Getting Saturated (And Not Just by the Rain)

As Hurricane Hermine was preparing to strike the Florida Panhandle last week, here in Northeast Florida I was deluged by a torrent of another kind -- wall-to-wall "storm coverage" by both local and national news outlets.

Now although the storm did create some serious havoc along its direct path, we along the fringes were subject to breathless speculation about wind speeds, rainfall levels, storm path possibilities -- all widely varying and as it turns put completely wrong. On top of that you had local politicians posturing to be somber and leader-like, intoning on how prepared they were and why we should take this threat seriously.

This scenario has played out several times over the last few years as we've been lucky enough to escape major storms here in the hurricane capital of the U.S. (Hermine was the first hurricane to strike Florida since 2005).

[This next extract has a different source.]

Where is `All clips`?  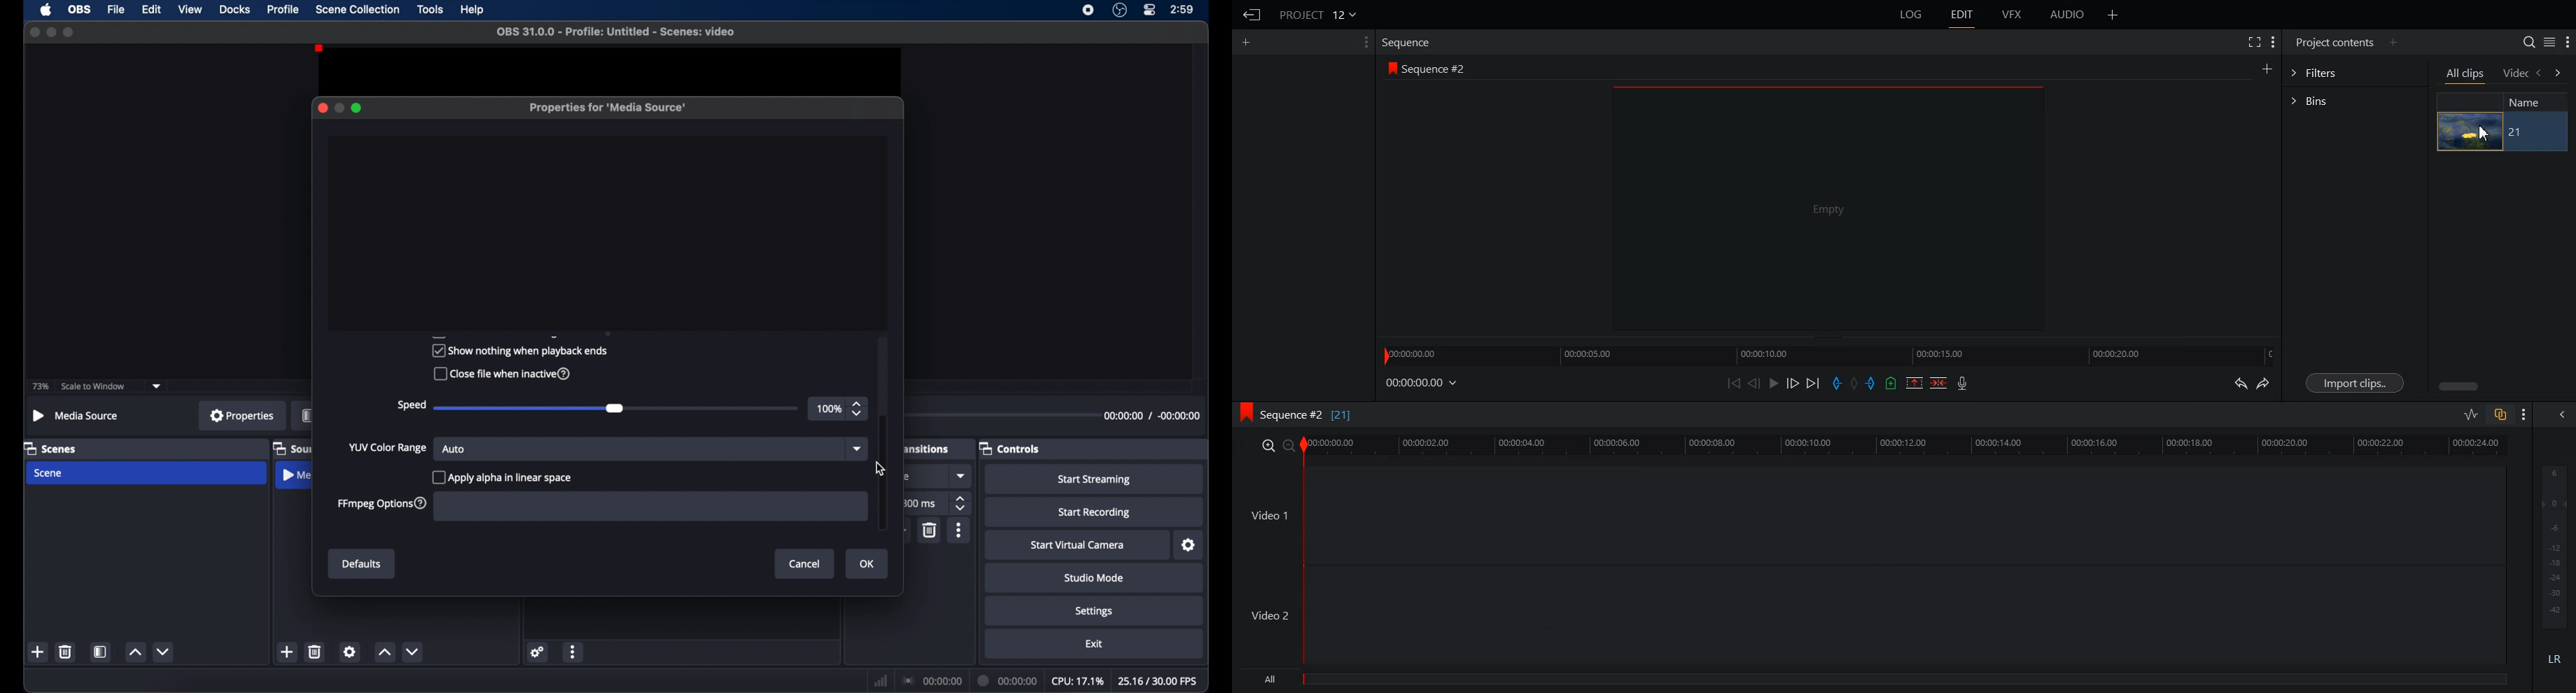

And you get the sense (justified or not) that the media weather departments can't wait to put their crack storm watch teams into some live action, sort of like invading a country because you want to do something with all that gear and training.

The problem with all this of course is that people start to tune the information out -- sure, whatever you say, heard it all before -- and then when there's a real need to, they won't be listening. But Larry, you might ask, beyond your usual grousing, what does this have to do with marketing since this is a marketing blog? Well I'm getting to that.

I've run across so many companies who think that more is necessarily better. Flood the Facebook page with posts. Send out those email blasts every other day. I actually ran across a prospect who placed the same print ad every day in the same position in the paper.

This is obviously counter-productive from a communications standpoint. You become like wallpaper and people start to tune you out. What's more, with email marketing, open and click-through rates diminish with increased frequency and with Facebook, the more posts you throw out there with no engagement, the less likely you are to get in anyone's feed.

So pick your spots carefully. Make sure you have engaging content with something that will hook your audience. And don't feel the need to beat them over the head with it. Take your cue from David Byrne and the Talking Heads' Psycho Killer:

"When I have nothing to say my lips are sealed
Say something once, why say it again?"